WORK REQUIRED: Change "Open" to "Expand" in the entries starting at the line that contains "The height and width of the screenshot is (528, 1110)." and ending at the line that contains "The image size is (881, 495). 767,305", leaving everything else as it is. Return only those lines.

+--

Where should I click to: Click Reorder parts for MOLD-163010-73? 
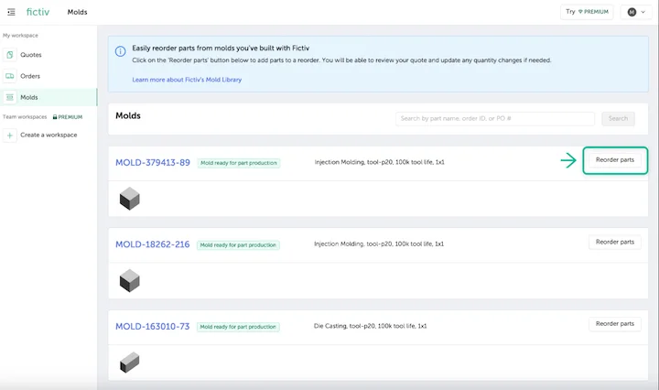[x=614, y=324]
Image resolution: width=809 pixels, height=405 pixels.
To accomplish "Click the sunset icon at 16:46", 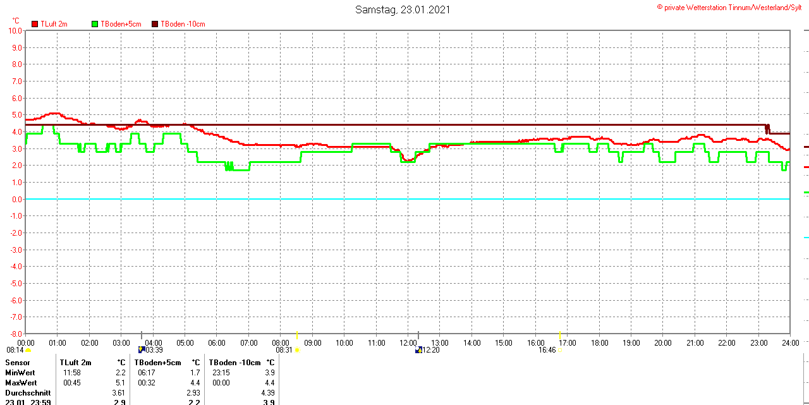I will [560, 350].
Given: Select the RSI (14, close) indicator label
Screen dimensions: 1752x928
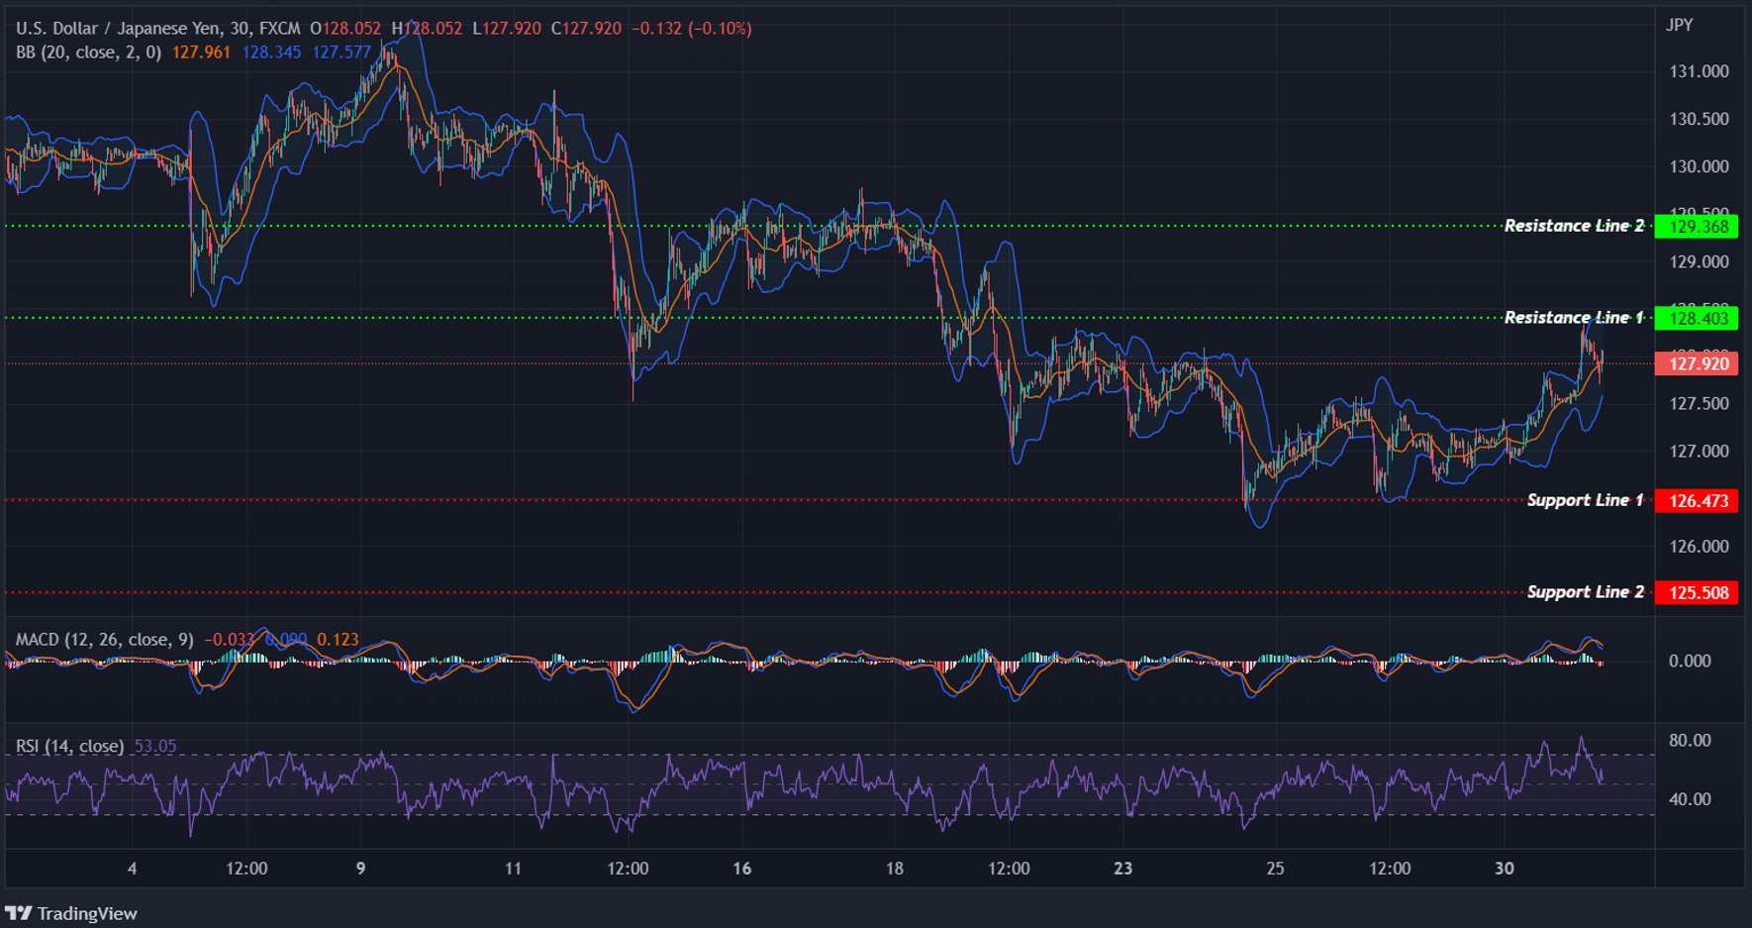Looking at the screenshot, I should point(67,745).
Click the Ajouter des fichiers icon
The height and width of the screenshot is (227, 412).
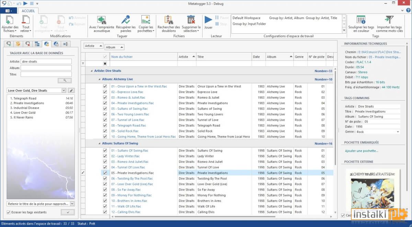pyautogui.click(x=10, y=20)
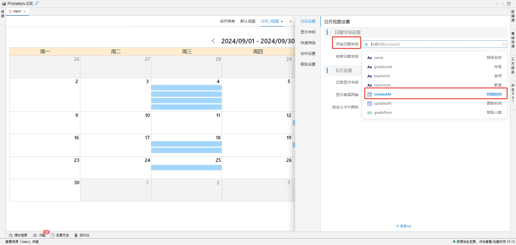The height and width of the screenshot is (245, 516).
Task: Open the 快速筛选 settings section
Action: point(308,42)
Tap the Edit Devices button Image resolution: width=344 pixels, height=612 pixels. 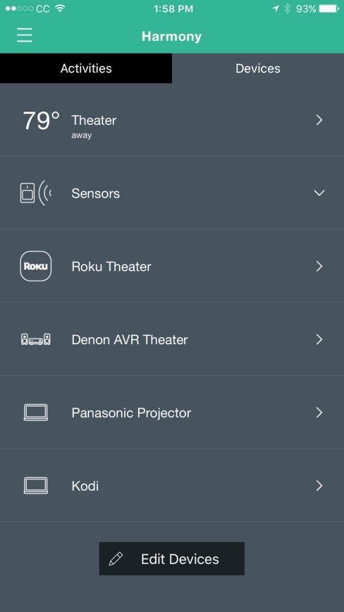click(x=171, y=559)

+--

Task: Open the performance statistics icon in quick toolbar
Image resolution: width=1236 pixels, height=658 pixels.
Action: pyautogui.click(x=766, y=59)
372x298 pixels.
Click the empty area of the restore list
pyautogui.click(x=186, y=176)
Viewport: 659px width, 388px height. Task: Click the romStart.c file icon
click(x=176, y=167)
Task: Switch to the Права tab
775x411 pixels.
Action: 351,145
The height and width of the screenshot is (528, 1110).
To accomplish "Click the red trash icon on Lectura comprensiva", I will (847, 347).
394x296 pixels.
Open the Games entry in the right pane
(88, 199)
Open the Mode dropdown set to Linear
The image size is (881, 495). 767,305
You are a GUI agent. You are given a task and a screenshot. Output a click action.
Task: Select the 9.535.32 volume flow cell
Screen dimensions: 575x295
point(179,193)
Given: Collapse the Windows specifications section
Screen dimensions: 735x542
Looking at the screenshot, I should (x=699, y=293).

+--

ANSWER TO THIS EXERCISE:
The height and width of the screenshot is (528, 1110).
To accomplish "Click the red trash icon on Lectura comprensiva", I will (847, 347).
394x296 pixels.
Expand the Games entry in the right pane
(88, 199)
Expand the Mode dropdown set to Linear
The image size is (881, 495). 767,305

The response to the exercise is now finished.